Dos adolescentes palestinos no renunciaron a su sueño de practicar parkour a pesar de tener una pierna amputada. Muhammad Aliwa, de 18 años, y Ahmed Abu Daqin, de 17 años, son dos atletas apasionados del parkour cuyas vidas sufrieron un duro golpe en noviembre de 2018, en el este de la ciudad de Gaza, durante unas protestas en las que ambos perdieron una pierna.

Muhammad y Ahmed sufrieron un duro golpe en noviembre de 2018, en el este de la ciudad de Gaza, durante unas protestas en las que ambos perdieron una pierna.

Antes de ello, Muhammad era futbolista y participaba en varios torneos y maratones internacionales. Después de la lesión, Muhammad y su amigo Ahmed pudieron seguir con sus vidas y con otra de sus pasiones: el parkour.

Su discapacidad no fue un impedimento para que estos dos amigos sean capaces de saltar por edificios en ruinas, realizar todo tipo de acrobacias, e, incluso, inventar nuevos movimientos con sus muletas.

El parkour supone para estos jóvenes un respiro a la cruda realidad de Gaza. Allí, jóvenes como Muhammed y Ahmed practican este deporte como vía de escape y autoexpresión.

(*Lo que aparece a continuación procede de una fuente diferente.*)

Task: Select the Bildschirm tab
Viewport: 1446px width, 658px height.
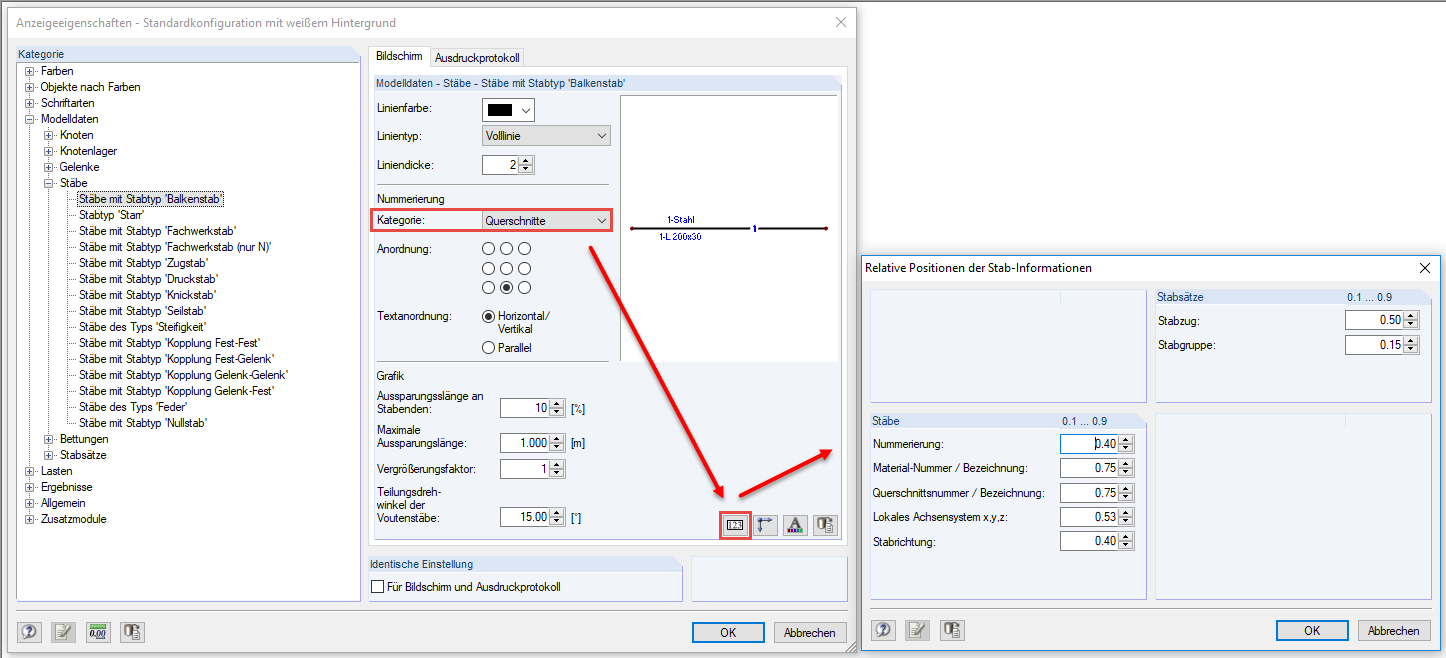Action: [399, 57]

Desde hace un tiempo estos chicos tienen la posibilidad de practicarlo “de forma segura, lejos de los peligros de la calle” en un club, al que llaman Wallrunners, y que dirige Jihad Abu Sultan, de 32 años.

Abu Sultan comenzó a practicar parkour en el año 2005, en un club en el campo de refugiados de Al-Shati, cerca de la ciudad de Gaza. Según él, tiene un presupuesto modesto pero ya cuenta con unos 70 miembros, entre ellos siete niñas. “Para una generación de jóvenes palestinos que han crecido en una avalancha de subempleo, se ha convertido en un método de autoexpresión, un escape y una forma de vida”, dijo.